(Raw data)

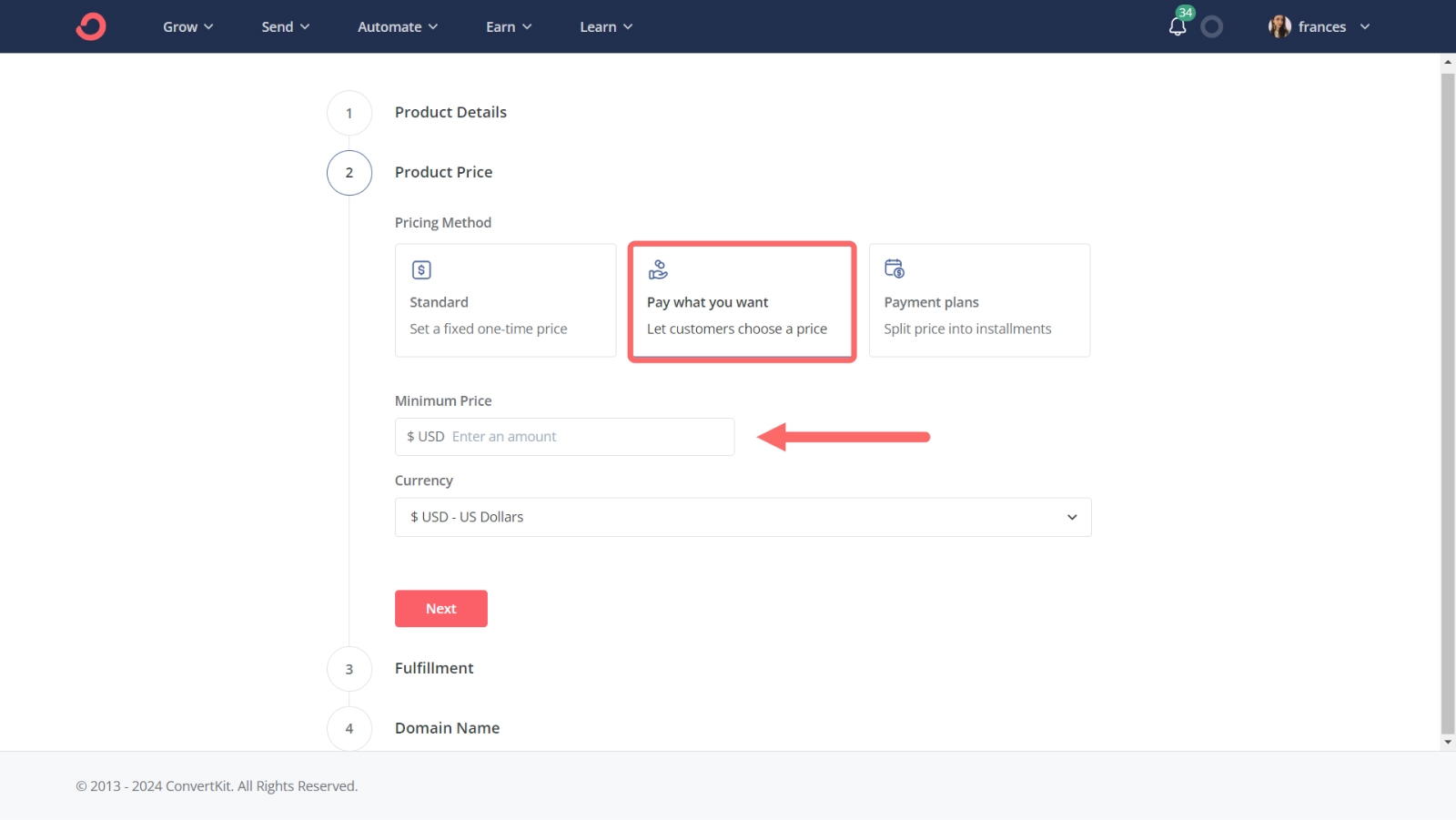Click the circular status ring icon
The image size is (1456, 820).
click(1211, 27)
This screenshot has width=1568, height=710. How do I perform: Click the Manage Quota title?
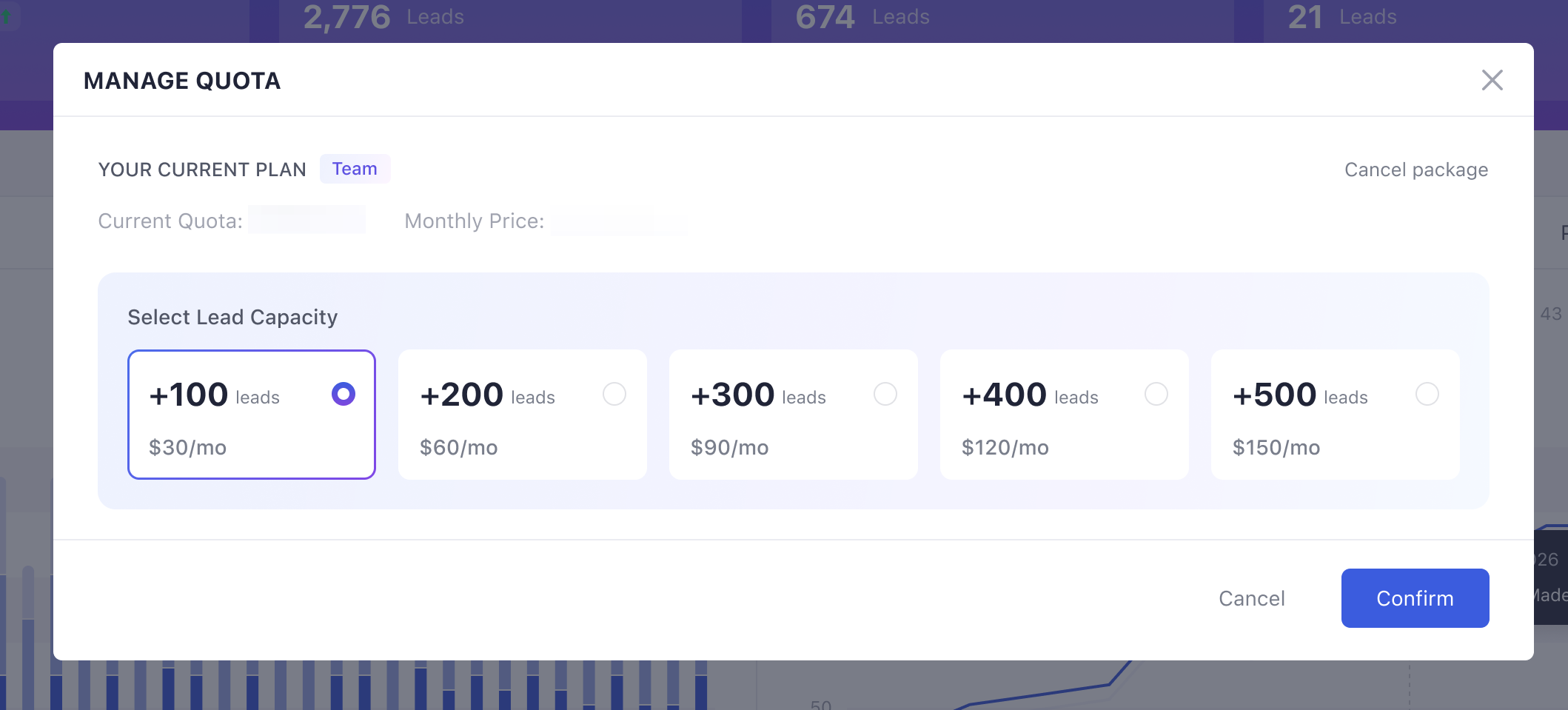182,81
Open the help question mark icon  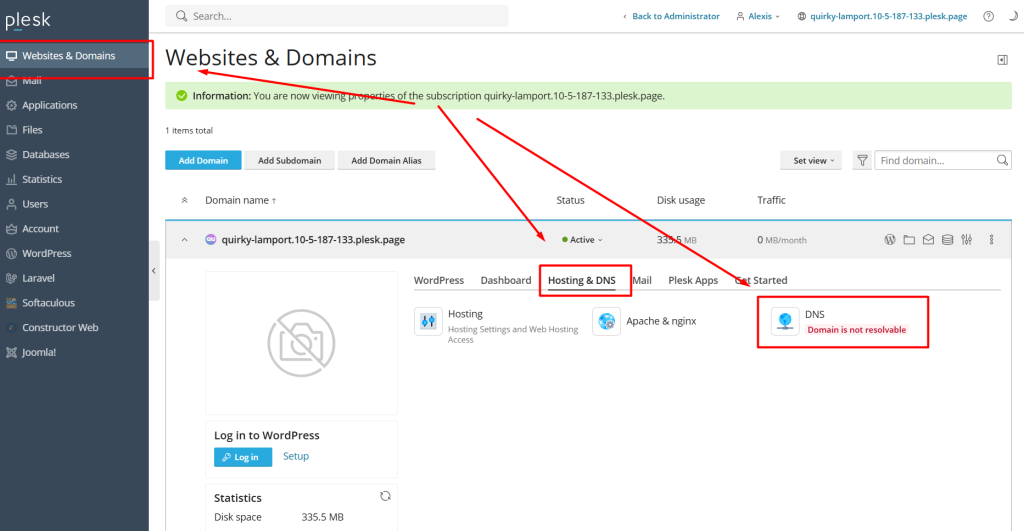988,16
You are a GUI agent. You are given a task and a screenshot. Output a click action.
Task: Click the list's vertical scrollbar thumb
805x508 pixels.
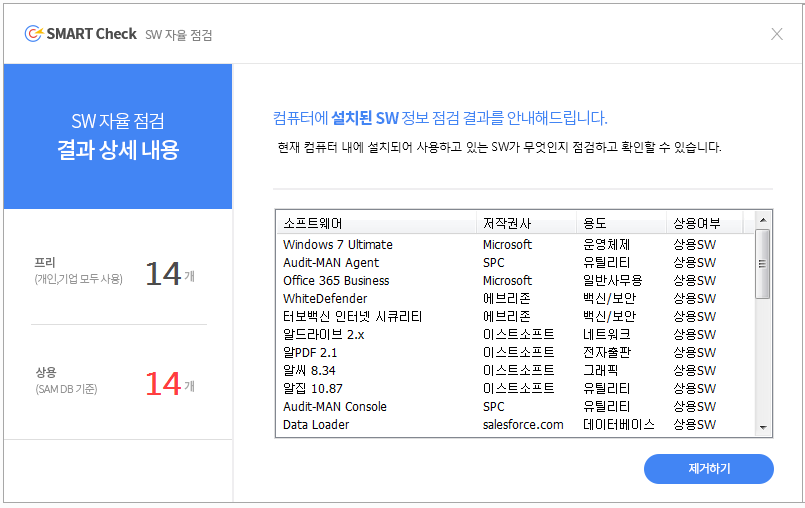point(763,264)
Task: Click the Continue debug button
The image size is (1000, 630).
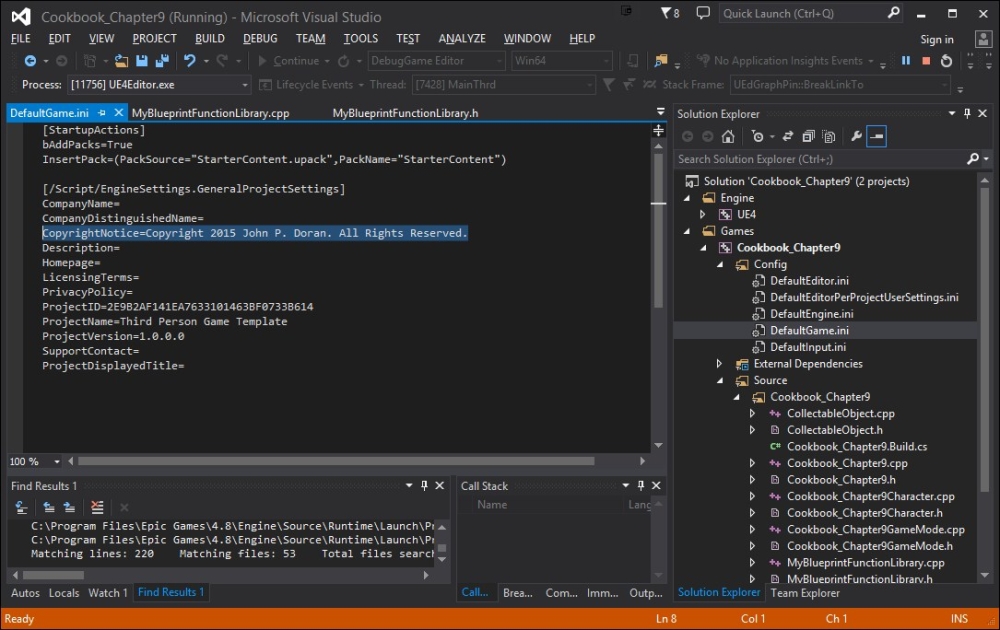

(End Raw data)

• _Prompt_
The line containing "Task: Click the list's" and every line after it, through the end of the records, are what you should retype exactly. Do not include the pictures.

• _Answer to this problem_
Task: Click the list's vertical scrollbar thumb
805x508 pixels.
point(763,264)
Task: Click the Continue debug button
The image size is (1000, 630).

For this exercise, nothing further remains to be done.